Dataset items:
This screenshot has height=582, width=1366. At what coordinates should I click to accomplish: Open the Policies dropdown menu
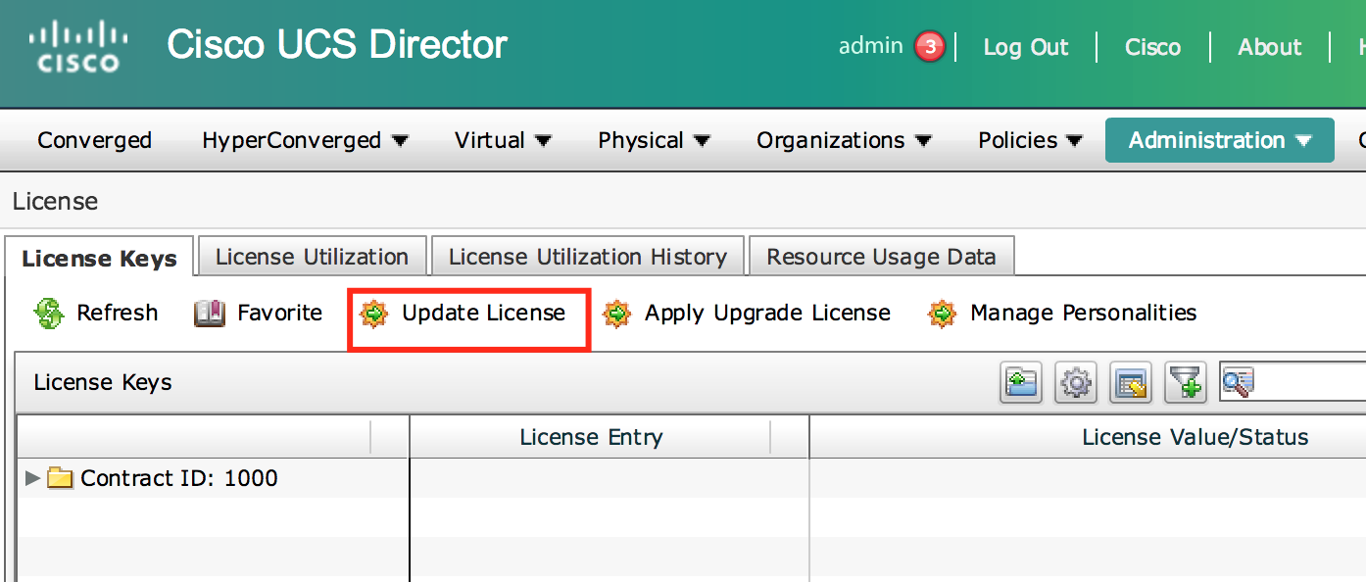coord(1030,141)
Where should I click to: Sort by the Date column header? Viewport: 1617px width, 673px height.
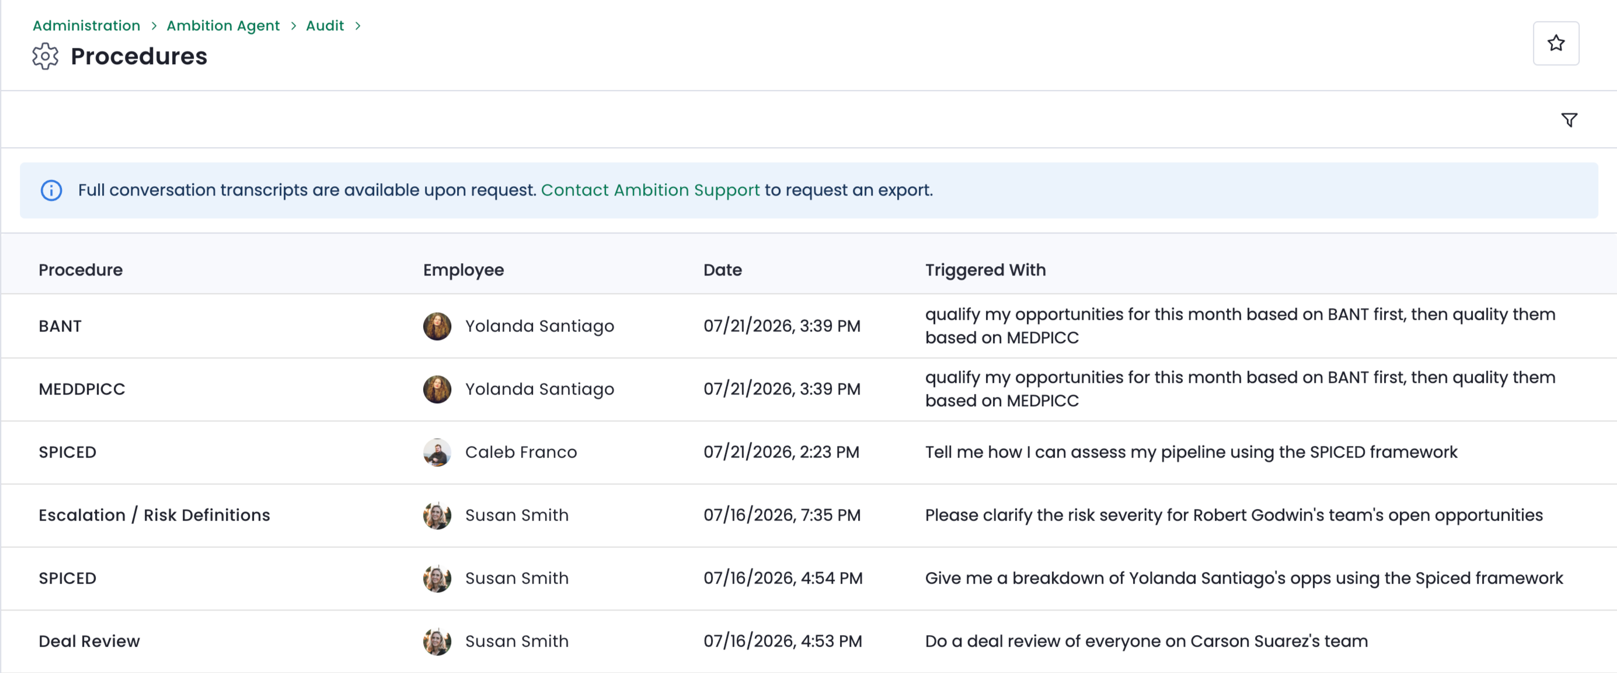[x=723, y=270]

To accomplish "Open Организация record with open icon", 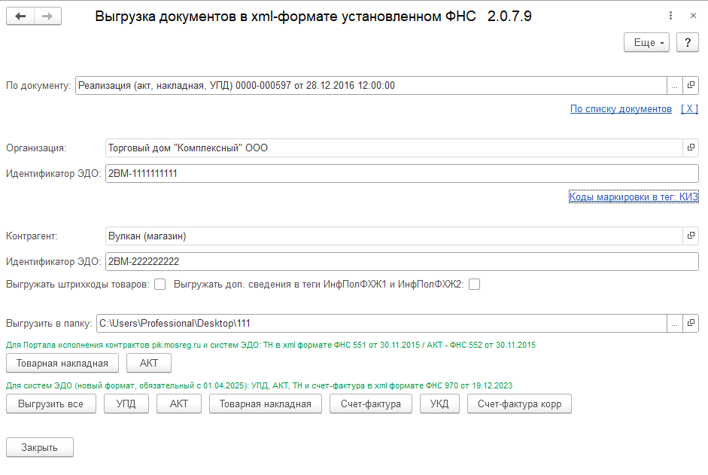I will pyautogui.click(x=691, y=148).
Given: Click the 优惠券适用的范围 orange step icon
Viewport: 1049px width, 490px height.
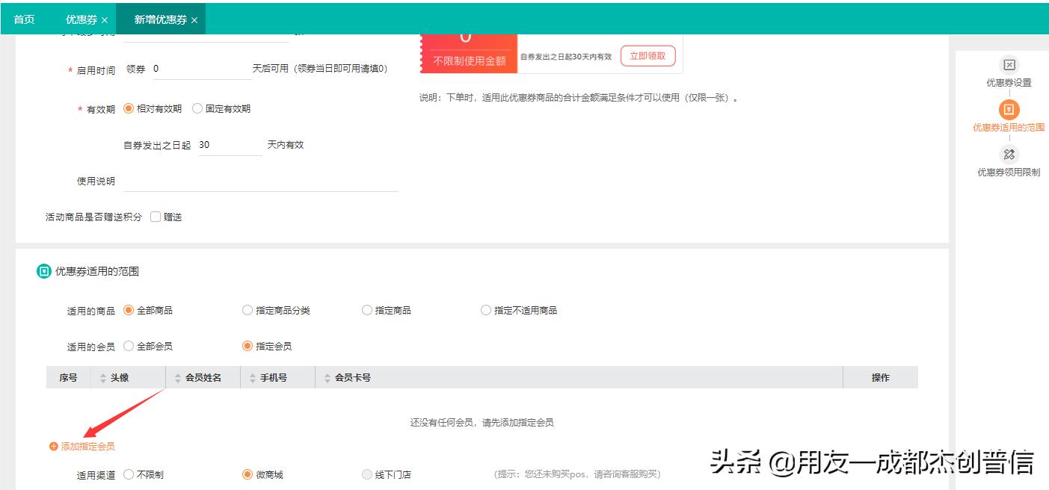Looking at the screenshot, I should click(x=1009, y=110).
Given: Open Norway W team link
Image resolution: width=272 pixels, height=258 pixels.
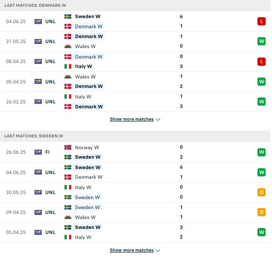Looking at the screenshot, I should (87, 147).
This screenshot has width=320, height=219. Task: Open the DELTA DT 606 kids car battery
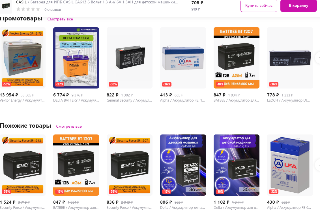pos(183,165)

> [Task brief]:
Please count the lines in the items above that contain the string "Viewport" with matching case, and reply with only that number.

> [Expected output]:
2